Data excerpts
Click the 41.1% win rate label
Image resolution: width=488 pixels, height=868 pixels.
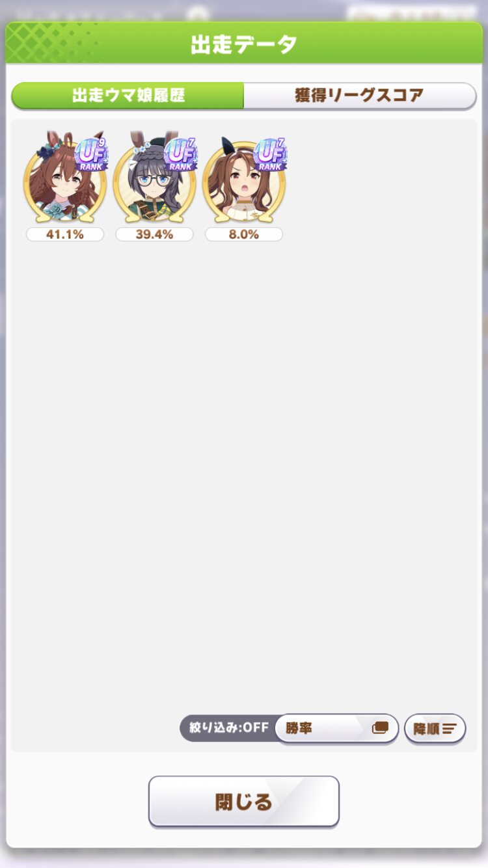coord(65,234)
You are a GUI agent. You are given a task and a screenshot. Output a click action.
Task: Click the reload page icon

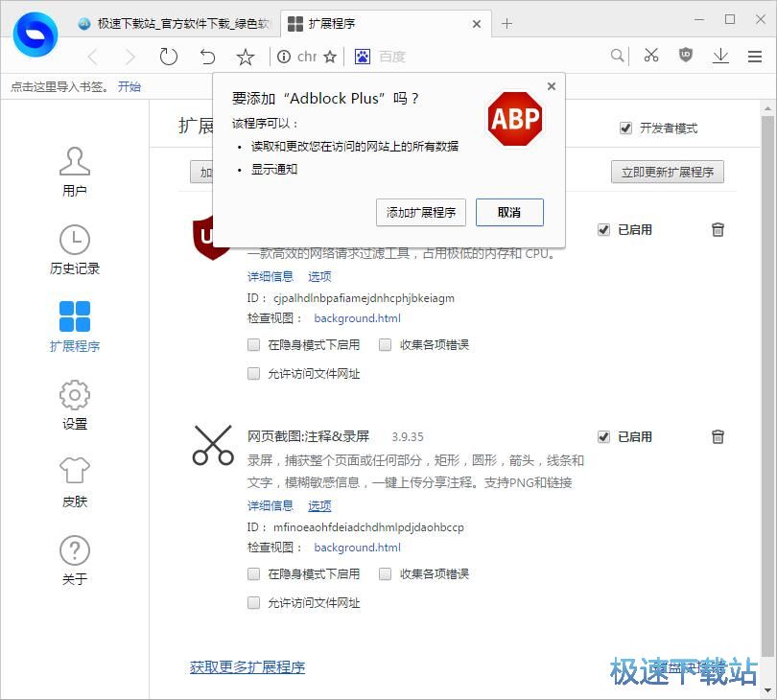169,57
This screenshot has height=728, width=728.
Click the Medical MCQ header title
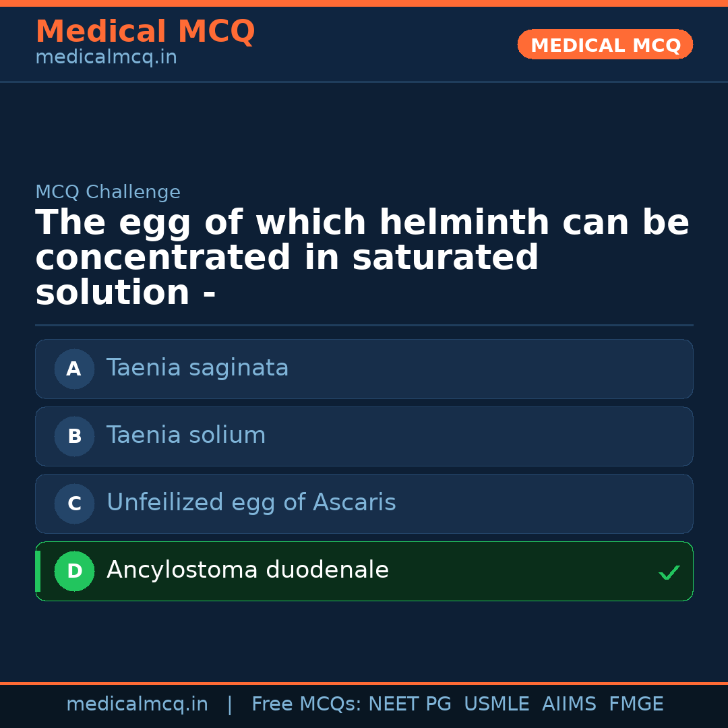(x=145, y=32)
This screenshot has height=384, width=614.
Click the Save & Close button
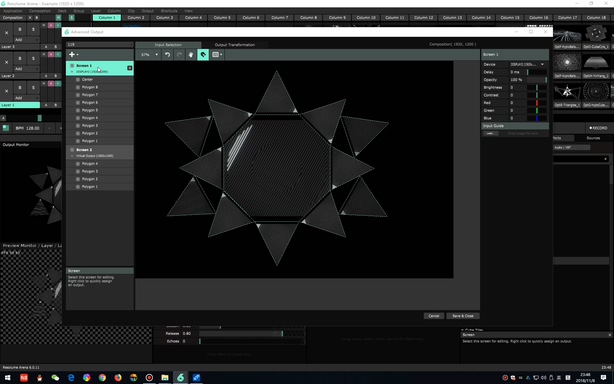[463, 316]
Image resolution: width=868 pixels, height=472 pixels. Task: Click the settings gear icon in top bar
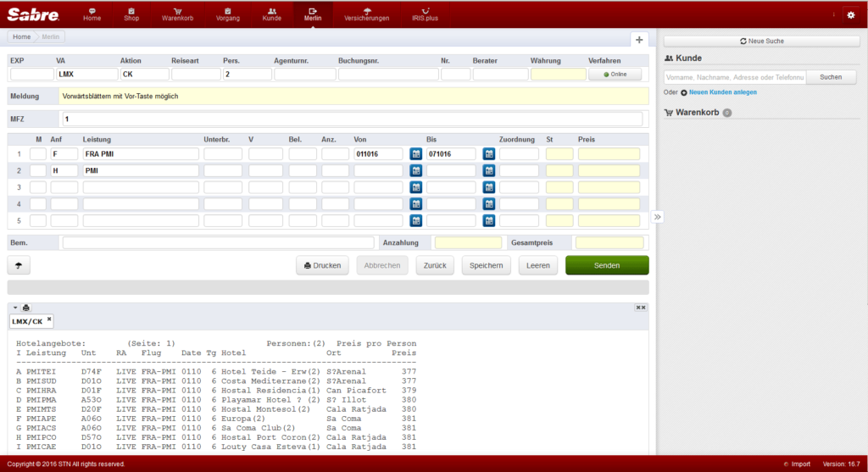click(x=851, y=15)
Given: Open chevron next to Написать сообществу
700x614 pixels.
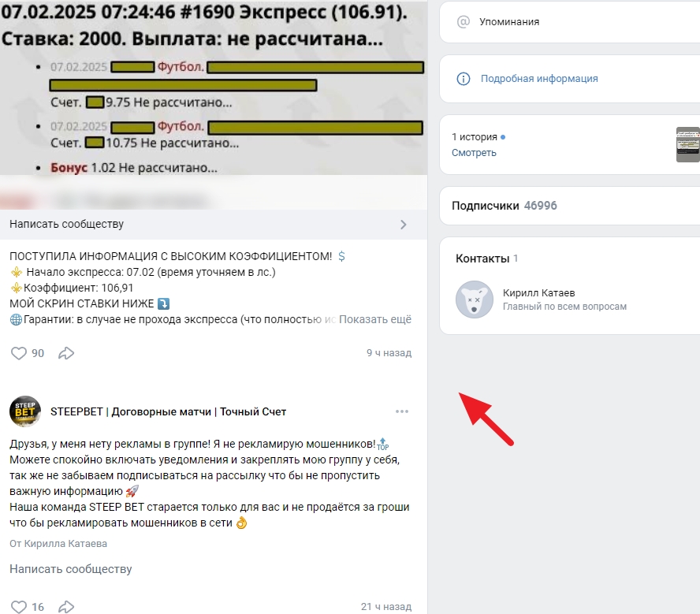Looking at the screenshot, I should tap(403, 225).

_EXERCISE AIM_: Please print exactly the lines from the line containing "Task: Click the reload page icon" through the end of the records above, both included, leaving out every picture.

_RESPONSE_:
Task: Click the reload page icon

169,57
This screenshot has height=728, width=728.
Click the Medical MCQ header title
(x=145, y=32)
This screenshot has height=384, width=614.
Click the Save & Close button
[463, 316]
Image resolution: width=868 pixels, height=472 pixels. Task: Click the settings gear icon in top bar
click(x=851, y=15)
Given: Open chevron next to Написать сообществу
700x614 pixels.
Looking at the screenshot, I should tap(403, 225).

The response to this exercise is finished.